Pilot Club gives a helping hand
Published 12:00 am Thursday, May 8, 2003
On Wednesday, James "Buddy" Moore, the Alabama Chair for the American Red Cross, recognized the Pilot Club of Troy for exceptional service to the American Red Cross Pike County Chapter.
The award is a state award and automatically qualifies the service organization for the national award.
Part of what makes the 40-member Pilot Club so valuable to the Red Cross is their ability to make blood bags.
Only 35 people in Pike County are certified to make blood bags.
Twenty bag makers belong to the Pilot Club.
"We volunteer at all the blood drives," said Helion Motes, who also heads up fund raising for the group.
"Making the blood bags and going to the blood drives is how we were nominated for the award."
But the Pilot Club does a lot more than support their local Red Cross.
The club is a service organization and their service reaches far and wide.
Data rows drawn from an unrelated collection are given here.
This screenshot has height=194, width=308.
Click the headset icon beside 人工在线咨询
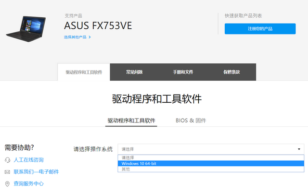(7, 160)
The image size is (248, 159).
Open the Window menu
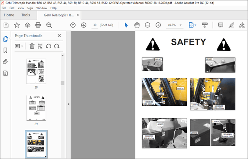click(x=42, y=8)
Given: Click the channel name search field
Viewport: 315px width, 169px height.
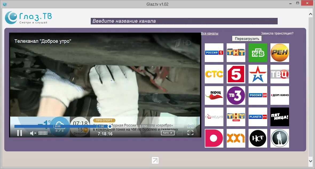Looking at the screenshot, I should click(184, 21).
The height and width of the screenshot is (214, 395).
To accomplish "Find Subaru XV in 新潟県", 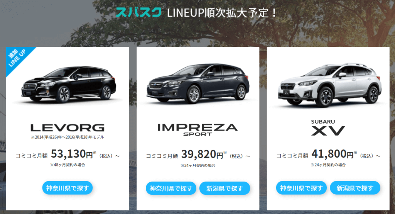I will point(355,188).
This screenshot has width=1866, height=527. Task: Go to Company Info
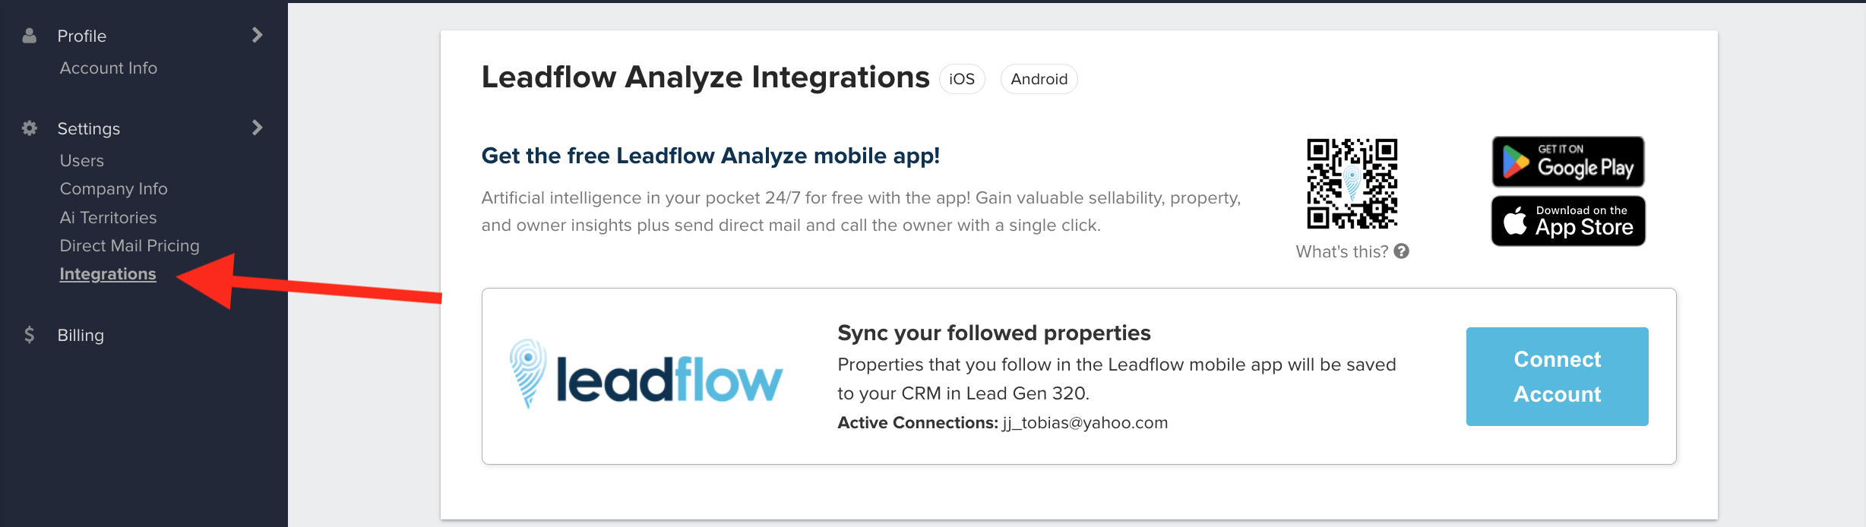[114, 189]
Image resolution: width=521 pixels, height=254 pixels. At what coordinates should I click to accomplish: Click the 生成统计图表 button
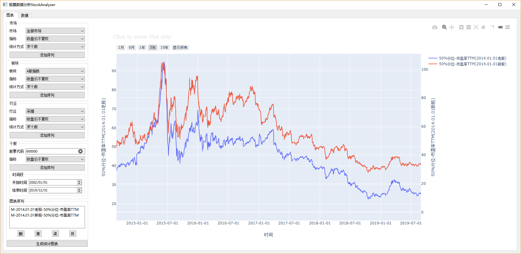pos(47,244)
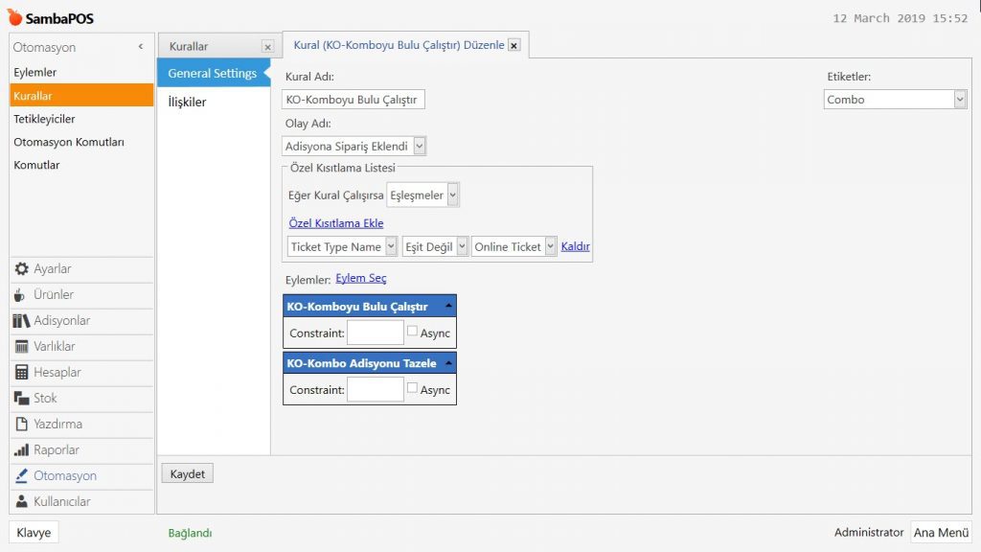Image resolution: width=981 pixels, height=552 pixels.
Task: Open the Etiketler Combo dropdown
Action: pos(960,100)
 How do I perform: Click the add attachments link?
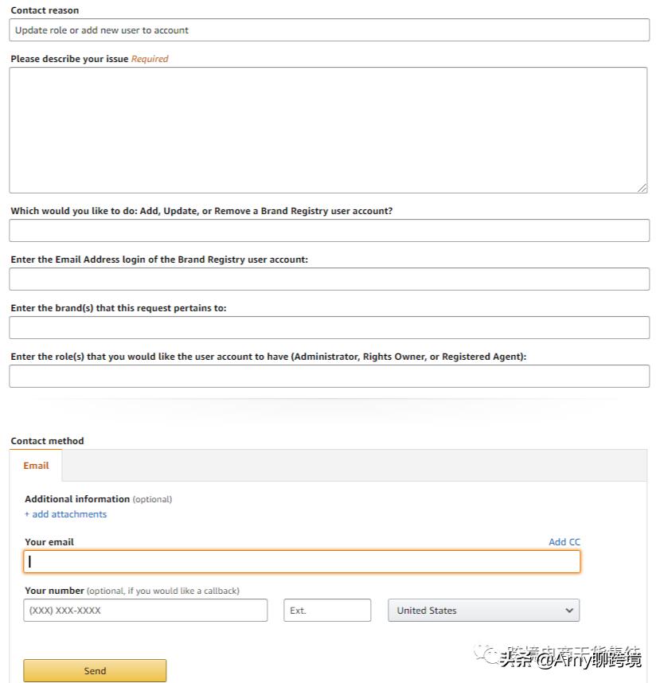tap(65, 514)
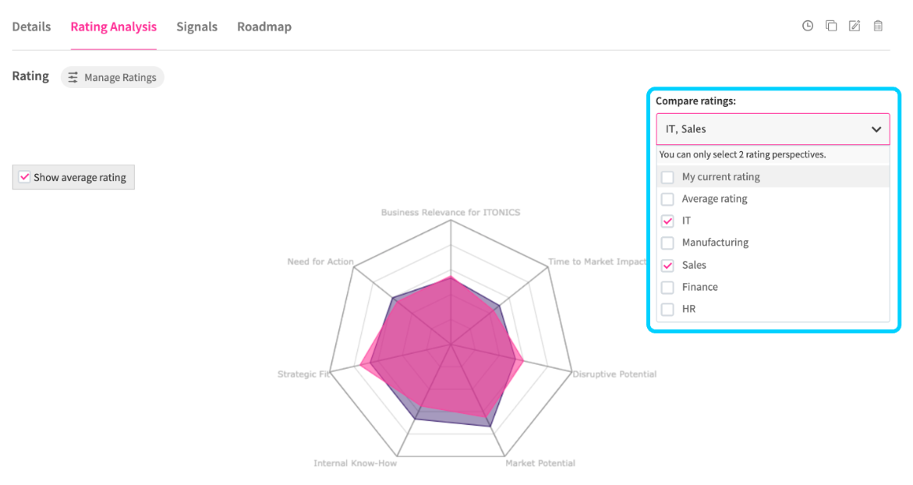This screenshot has width=913, height=485.
Task: Click the edit pencil icon
Action: [x=855, y=26]
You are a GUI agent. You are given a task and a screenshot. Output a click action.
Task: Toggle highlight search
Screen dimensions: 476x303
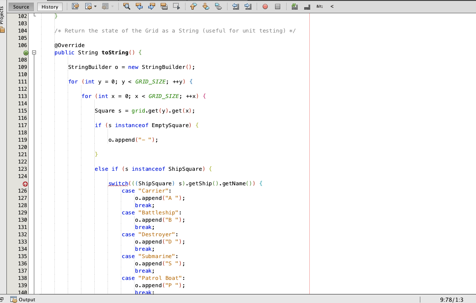pos(164,6)
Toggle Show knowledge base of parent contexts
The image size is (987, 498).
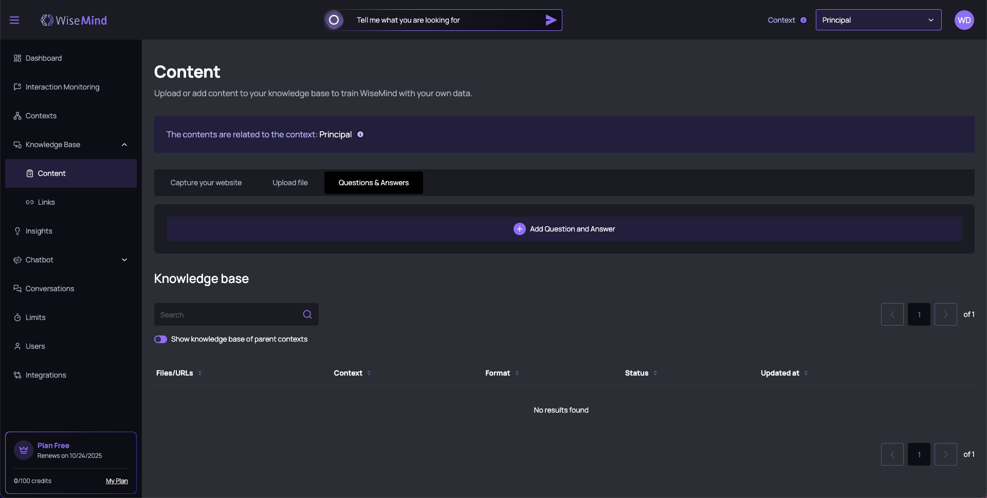tap(160, 339)
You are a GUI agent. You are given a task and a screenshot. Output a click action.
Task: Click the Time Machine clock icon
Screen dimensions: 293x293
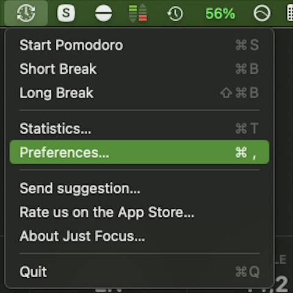[x=175, y=13]
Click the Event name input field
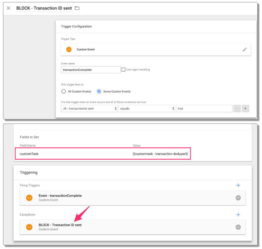Screen dimensions: 262x249 (x=91, y=70)
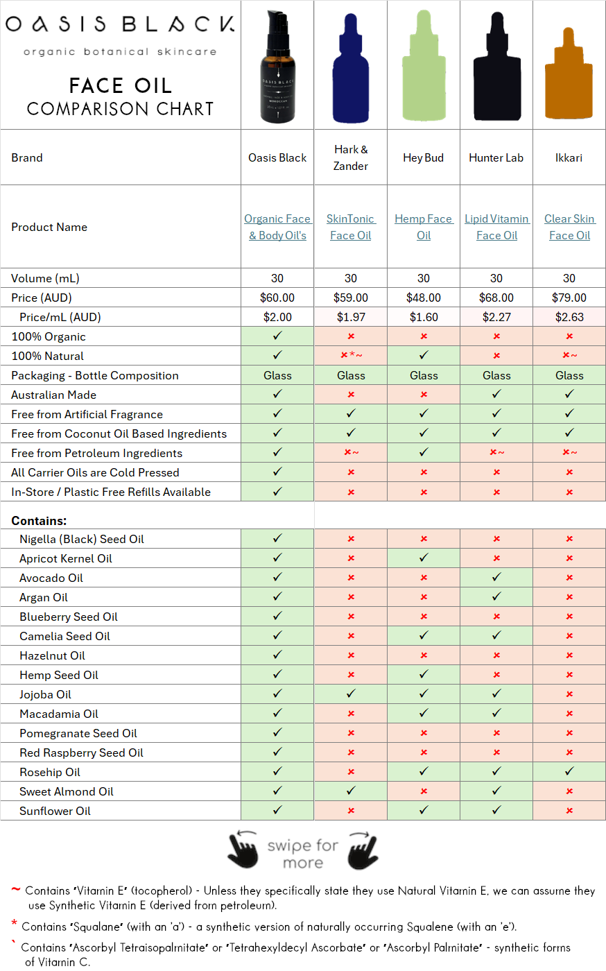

Brain disorders are the main focus of the club.
To promote their issue, members started a program called Brain Minders.
Members have visited schools for the past two years teaching students about protecting their brain.
"We have a book that we take and we tell them how to be safe and how to protect their brain," Motes said.
"We teach them to wear helmets when they ride their bikes and other things like that."
The Pilot Club stays active in the schools and provides much-needed personnel and financial support.
Each year, club members take handicapped students on a Spring Fling.
They've been to Montgomery and Dothan, but this year the group will stay close to home and visit Murphree Park "because that's what they wanted to do."
"We try to do whatever the teachers and the students want to do," Motes said.
The Pilot Club also helps special education teachers furnish their rooms with specialized equipment.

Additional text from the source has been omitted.